Extracing data from XHTML file into another

C

chris_huh

Is there a way to extract data from one xhtml file and create another
one with it. I want to create a basic file with all the headlines from
a news page listed in it (like an rss feed).
 
M

Martin Honnen

chris_huh said:
Is there a way to extract data from one xhtml file and create another
one with it. I want to create a basic file with all the headlines from
a news page listed in it (like an rss feed).

Well XHTML is supposed to be XML so in theory you should be able to use
any XML parser respectively XML API to extract data, like XPath, XSLT,
XQuery. In practice however lots of XHTML is served as text/html and is
often not well-formed XML so XML parsers might fail to process it.
 
J

Joe Kesselman

Martin said:
Well XHTML is supposed to be XML so in theory you should be able to use
any XML parser respectively XML API to extract data, like XPath, XSLT,
XQuery. In practice however lots of XHTML is served as text/html and is
often not well-formed XML so XML parsers might fail to process it.

Even if served as text/html, appropriate software could recognize and
process it as XHTML and thus XML. You'd have to either know to expect
XHTML or have a prebuffer/prescan pass to check that.

Not that if it isn't well-formed XML, it really isn't XHTML, no matter
what the document's contents claim. That's one of the major differences
between XHTML and HTML -- HTML was SGML-based and allowed some
shortcuts/sloppiness that the XML-based XHTML doesn't.
 
C

chris_huh

Even if served as text/html, appropriate software could recognize and
process it as XHTML and thus XML. You'd have to either know to expect
XHTML or have a prebuffer/prescan pass to check that.
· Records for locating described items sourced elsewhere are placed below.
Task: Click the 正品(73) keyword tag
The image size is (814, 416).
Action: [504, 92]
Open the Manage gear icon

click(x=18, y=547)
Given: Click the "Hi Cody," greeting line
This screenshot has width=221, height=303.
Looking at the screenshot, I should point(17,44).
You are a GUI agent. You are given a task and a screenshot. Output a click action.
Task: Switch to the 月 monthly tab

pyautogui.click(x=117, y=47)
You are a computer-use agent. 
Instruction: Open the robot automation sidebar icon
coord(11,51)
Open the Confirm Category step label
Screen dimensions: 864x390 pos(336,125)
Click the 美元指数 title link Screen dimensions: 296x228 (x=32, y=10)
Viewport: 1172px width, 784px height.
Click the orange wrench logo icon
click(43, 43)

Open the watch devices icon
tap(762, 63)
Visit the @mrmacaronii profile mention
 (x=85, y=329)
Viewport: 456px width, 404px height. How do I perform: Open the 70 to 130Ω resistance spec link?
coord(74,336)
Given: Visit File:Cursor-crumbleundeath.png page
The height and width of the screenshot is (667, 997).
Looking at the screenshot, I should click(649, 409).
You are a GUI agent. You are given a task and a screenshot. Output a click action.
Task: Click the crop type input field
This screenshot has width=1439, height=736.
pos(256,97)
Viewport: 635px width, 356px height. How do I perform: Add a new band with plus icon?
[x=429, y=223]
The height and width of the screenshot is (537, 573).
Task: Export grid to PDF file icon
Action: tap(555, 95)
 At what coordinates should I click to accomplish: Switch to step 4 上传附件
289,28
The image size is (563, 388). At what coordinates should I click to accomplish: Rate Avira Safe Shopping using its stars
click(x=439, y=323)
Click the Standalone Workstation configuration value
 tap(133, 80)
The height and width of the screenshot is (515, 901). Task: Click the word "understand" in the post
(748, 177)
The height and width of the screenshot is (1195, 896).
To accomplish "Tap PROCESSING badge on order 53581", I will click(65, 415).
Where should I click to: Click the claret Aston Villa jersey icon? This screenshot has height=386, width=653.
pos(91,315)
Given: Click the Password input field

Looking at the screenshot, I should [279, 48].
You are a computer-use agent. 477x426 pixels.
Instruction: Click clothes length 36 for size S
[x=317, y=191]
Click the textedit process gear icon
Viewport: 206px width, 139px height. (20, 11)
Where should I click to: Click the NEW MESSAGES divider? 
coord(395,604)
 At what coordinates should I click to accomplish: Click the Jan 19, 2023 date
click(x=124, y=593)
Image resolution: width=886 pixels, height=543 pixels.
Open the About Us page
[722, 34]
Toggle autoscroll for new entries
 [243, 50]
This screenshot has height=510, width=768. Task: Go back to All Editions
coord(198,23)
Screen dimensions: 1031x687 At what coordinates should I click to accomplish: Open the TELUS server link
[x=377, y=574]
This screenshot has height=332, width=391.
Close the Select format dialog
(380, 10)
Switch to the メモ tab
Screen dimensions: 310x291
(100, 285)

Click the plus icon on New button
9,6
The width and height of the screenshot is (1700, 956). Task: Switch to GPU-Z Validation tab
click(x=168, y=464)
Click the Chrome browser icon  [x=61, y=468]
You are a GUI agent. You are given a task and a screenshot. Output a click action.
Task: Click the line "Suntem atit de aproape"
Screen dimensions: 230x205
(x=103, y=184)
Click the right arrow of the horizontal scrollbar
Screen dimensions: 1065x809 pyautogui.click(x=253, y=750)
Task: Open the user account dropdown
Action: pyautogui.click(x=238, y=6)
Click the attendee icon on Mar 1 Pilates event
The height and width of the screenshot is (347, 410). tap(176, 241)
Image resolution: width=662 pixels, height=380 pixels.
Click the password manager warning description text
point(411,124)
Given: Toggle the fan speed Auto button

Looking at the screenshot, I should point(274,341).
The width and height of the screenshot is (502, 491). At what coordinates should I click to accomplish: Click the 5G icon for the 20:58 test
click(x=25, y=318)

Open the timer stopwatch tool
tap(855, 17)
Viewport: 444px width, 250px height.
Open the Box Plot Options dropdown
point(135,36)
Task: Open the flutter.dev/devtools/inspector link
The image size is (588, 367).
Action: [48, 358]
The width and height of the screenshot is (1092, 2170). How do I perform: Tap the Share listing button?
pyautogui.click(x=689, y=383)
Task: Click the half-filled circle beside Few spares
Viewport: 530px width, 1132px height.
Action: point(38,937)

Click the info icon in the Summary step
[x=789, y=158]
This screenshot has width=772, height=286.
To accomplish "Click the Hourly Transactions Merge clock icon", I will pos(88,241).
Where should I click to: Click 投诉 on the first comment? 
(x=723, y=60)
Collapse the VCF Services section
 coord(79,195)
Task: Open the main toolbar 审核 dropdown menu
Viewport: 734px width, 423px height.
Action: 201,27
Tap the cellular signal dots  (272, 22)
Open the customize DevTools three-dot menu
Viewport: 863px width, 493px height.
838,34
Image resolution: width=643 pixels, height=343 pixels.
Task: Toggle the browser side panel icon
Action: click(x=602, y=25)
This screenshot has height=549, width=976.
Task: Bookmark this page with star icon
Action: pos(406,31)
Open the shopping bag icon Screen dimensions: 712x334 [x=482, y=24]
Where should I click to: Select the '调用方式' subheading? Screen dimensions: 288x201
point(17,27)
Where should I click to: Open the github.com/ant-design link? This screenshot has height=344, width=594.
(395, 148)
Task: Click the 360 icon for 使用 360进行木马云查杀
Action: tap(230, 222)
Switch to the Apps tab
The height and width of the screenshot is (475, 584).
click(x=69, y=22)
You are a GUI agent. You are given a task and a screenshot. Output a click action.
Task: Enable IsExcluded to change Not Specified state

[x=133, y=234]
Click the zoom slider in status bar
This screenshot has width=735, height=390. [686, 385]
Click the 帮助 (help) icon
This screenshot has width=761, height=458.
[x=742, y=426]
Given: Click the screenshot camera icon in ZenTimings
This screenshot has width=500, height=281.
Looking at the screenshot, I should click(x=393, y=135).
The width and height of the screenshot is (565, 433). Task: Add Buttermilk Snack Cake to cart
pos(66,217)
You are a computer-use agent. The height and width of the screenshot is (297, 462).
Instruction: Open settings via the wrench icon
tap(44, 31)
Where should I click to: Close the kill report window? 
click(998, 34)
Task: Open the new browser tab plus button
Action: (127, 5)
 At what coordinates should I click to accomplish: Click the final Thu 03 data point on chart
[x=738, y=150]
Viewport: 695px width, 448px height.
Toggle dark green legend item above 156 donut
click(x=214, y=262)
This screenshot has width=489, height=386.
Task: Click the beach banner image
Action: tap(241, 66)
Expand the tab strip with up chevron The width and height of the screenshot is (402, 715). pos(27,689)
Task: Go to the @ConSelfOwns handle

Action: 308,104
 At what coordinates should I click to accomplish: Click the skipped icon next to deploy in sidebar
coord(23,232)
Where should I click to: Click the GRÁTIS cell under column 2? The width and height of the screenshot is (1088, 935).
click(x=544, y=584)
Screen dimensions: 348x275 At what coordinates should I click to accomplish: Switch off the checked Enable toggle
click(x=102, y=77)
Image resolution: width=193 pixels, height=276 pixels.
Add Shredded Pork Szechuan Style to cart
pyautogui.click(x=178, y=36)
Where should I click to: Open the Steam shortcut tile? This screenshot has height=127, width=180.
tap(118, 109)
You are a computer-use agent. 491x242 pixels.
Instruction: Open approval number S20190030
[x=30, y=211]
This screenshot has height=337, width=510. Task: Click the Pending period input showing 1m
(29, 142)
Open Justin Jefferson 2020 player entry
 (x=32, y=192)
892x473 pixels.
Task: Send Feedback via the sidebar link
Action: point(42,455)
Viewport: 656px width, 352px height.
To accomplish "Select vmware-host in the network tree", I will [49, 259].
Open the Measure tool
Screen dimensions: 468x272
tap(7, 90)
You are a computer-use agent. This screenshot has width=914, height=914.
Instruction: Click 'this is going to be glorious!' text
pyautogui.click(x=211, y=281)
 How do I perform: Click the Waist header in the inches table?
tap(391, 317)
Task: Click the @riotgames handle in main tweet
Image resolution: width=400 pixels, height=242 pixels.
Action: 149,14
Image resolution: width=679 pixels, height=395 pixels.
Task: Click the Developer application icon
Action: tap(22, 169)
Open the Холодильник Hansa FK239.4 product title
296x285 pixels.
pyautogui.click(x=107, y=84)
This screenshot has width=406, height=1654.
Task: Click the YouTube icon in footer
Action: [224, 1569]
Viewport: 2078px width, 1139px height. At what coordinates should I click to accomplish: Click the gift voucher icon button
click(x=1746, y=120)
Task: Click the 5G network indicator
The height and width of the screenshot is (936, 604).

Not that if it isn't well-formed XML, it really isn't XHTML, no matter
what the document's contents claim. That's one of the major differences
between XHTML and HTML -- HTML was SGML-based and allowed some
shortcuts/sloppiness that the XML-based XHTML doesn't.

I have tried using a server-based approach (using the tutorial from
the w3schools sites - http://www.w3schools.com/xsl/xsl_server.asp) but
it doesn't seem to accept the xhtml file (the asp file just
continously loads). Is this taking the wrong tactic. I don't know much
about xml.

What i have is an xhtml file (with a .shtml extension) which is used
as an index page for a section in a news site (i have ten sections).
And i want another file made making an unordered list of the items on
that index page. On each index page there are three top stories, and i
want another file created that holds these three stories in a <ul>.
These 10 generated files (there will be one for each section) will
then be included in the top index page. Does that explain it well?
 
M

Martin Honnen

chris_huh said:
I have tried using a server-based approach (using the tutorial from
the w3schools sites - http://www.w3schools.com/xsl/xsl_server.asp) but
it doesn't seem to accept the xhtml file (the asp file just
continously loads). Is this taking the wrong tactic. I don't know much
about xml.

What i have is an xhtml file (with a .shtml extension) which is used
as an index page for a section in a news site (i have ten sections).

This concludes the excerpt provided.